▶ Requirement a
Do these three statements agree with the post about the EdCite webinars below? (i) The EdCite team shared the Depth of Knowledge Circle Chart. (ii) "Cite Evidence" is listed among the Level Two words. (iii) The writer considers the Level 3 and 4 Words powerful only for teachers who use the Common Core State Standards. Answer yes or no for each, and quote the deciding words of the post exactly.

Last night, I participated in three webinars hosted by  A team from a website called EdCite presented on the resources found at their site.  I would like to highlight some ideas that have resonated with me as I serve up my slice of knowledge from the EdCite Team.  As we approach the final quarter of the school year, teachers will find great test prep resources.

First, the EdCite team shared the Depth of Knowledge Circle Chart found here:

Depth of Knowledge Chart

They placed boxes around words on the Depth of Knowledge Circle Chart such as the following:

Level One Words (Recall):  Define, Name, Recall

Level Two Words (Skill/Concept):  Infer, Graph, Predict, Interpret, Distinguish

Level Three Words (Strategic Thinking):  Develop a Logical Argument, Cite Evidence

Level Four Words (Extended Thinking):  Create, Prove

Whether a teacher is teaching using the Common Core State Standards or not, the Level 3 and 4 Words are powerful.  As 21st Century Learners, our students need to be able to take a stand on a topic, justify their reasoning, and cite evidence from applicable sources.  They suggested that teachers could make multi-step multiple choice assignments that require students to read a passage from a text then have to answer a Part A and Part B Question.  For example, Part A of the question might read, “Circle the sentence that explains what might happen …” then Part B might read, “Circle the sentence from the text that supports your answer in Part A.”  This type of rigor built in to students reading lives would help them as they strategically think about text.

▶ Dataset records

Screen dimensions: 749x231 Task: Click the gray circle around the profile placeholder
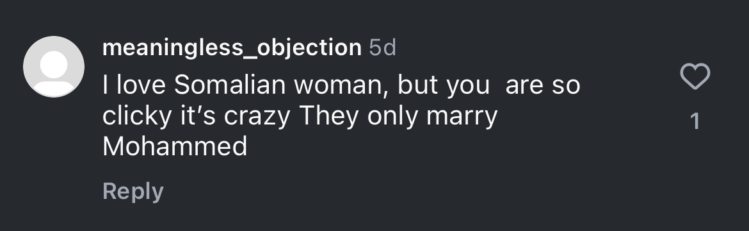[54, 67]
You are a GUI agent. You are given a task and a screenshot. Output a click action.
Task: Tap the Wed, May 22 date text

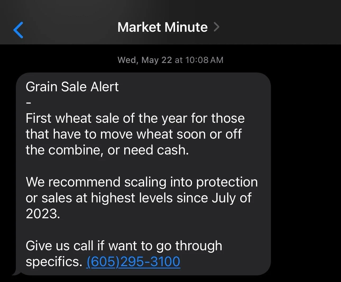point(145,60)
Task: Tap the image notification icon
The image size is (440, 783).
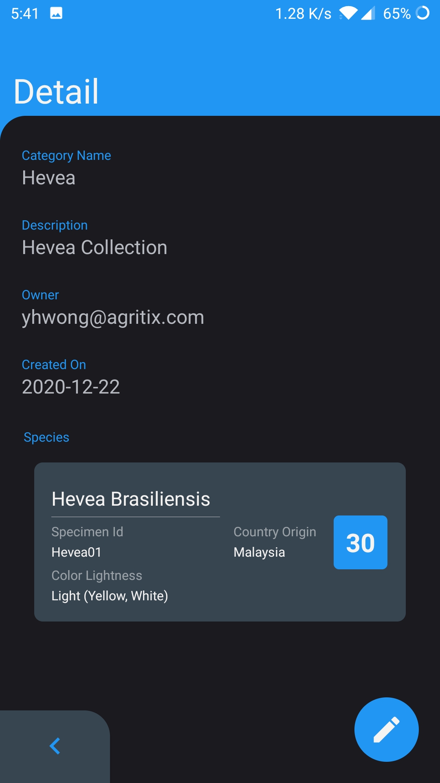Action: (x=56, y=13)
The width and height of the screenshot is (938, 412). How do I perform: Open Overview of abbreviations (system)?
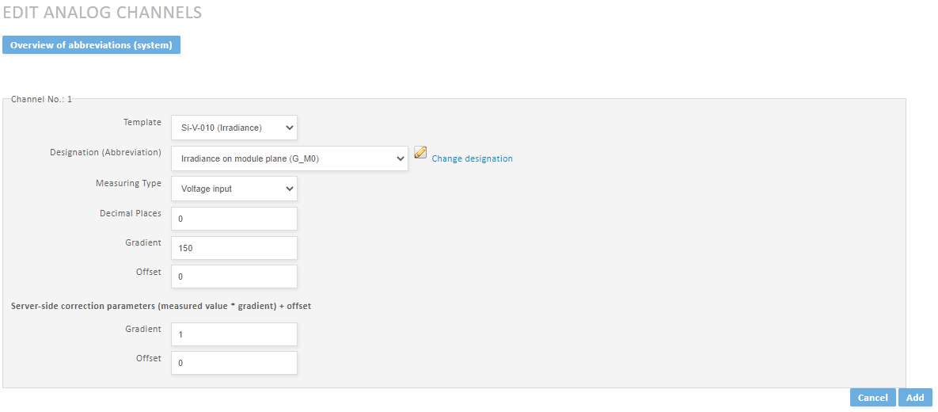click(92, 45)
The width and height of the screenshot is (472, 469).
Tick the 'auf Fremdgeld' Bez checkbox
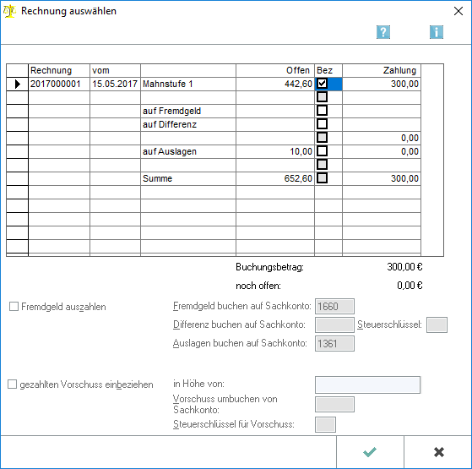[x=322, y=111]
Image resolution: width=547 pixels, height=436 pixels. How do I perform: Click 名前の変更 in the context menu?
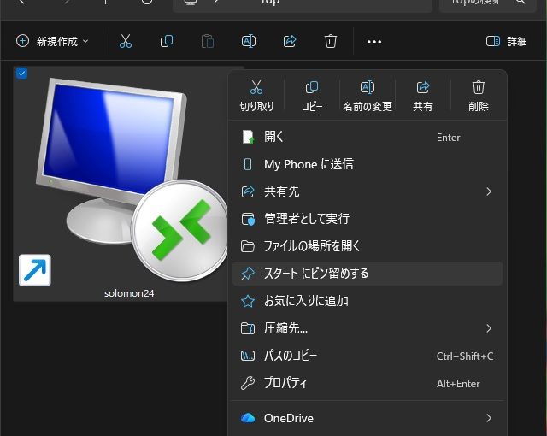[x=368, y=95]
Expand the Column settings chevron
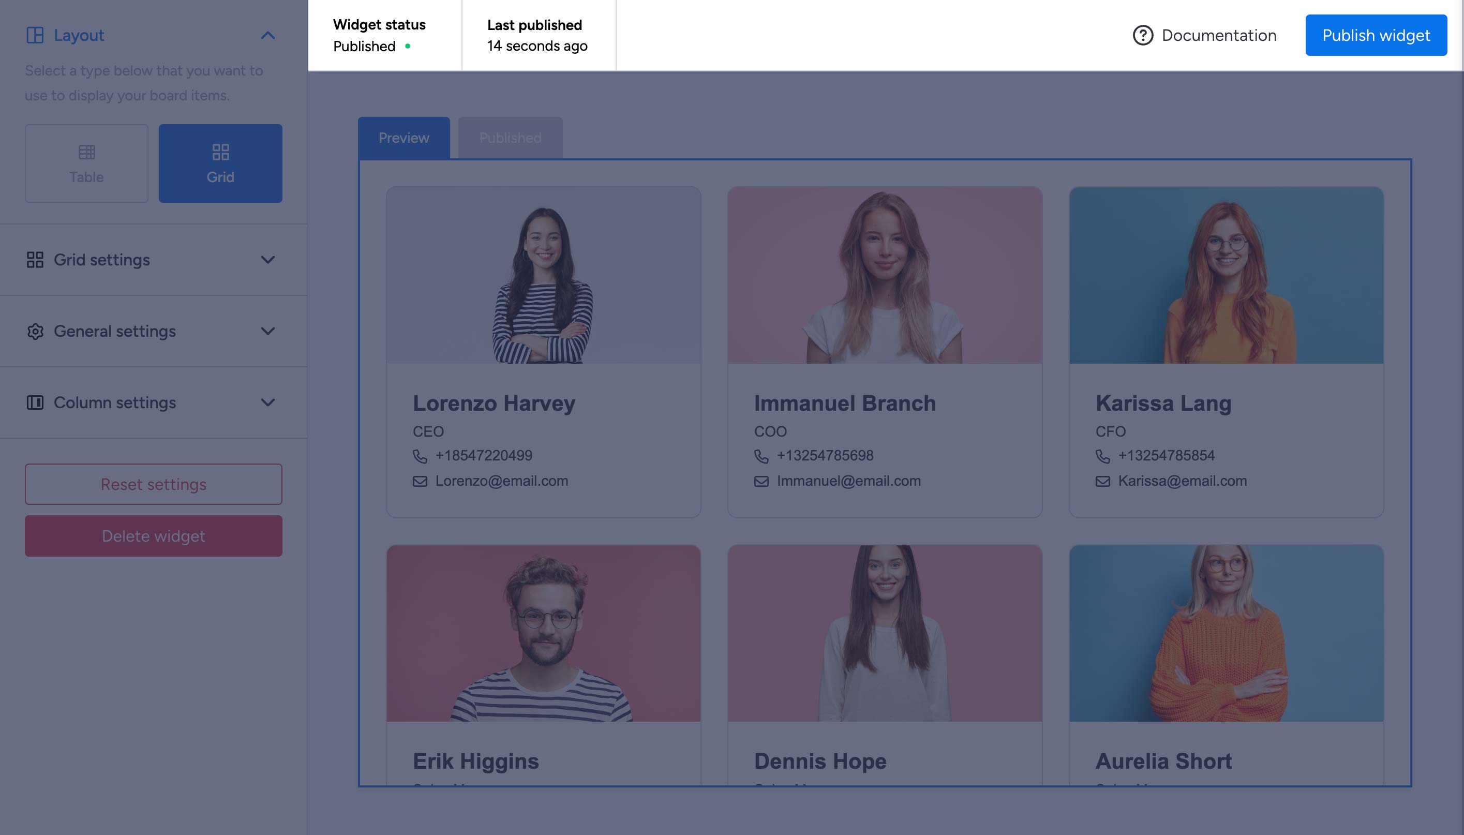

▶ Requirement b
Will you echo all of the records above line for line, leaving the pictures out?

▶ Correct answer a
(i) Yes: "First, the EdCite team shared the Depth of Knowledge Circle Chart"
(ii) No: it appears in "Level Three Words (Strategic Thinking)" as "Develop a Logical Argument, Cite Evidence"
(iii) No: "Whether a teacher is teaching using the Common Core State Standards or not, the Level 3 and 4 Words are powerful."

▶ Correct answer b
Screen dimensions: 749x231 Task: Click the gray circle around the profile placeholder
[54, 67]
You are a GUI agent. You are given a task and a screenshot. Output a click action.
Task: Tap the Wed, May 22 date text

point(145,60)
Task: Tap the image notification icon
The image size is (440, 783).
Action: (x=56, y=13)
The width and height of the screenshot is (938, 412). How do I perform: Open Overview of abbreviations (system)?
click(92, 45)
The width and height of the screenshot is (472, 469).
Tick the 'auf Fremdgeld' Bez checkbox
[x=322, y=111]
Image resolution: width=547 pixels, height=436 pixels. How do I perform: Click 名前の変更 in the context menu?
[x=368, y=95]
Expand the Column settings chevron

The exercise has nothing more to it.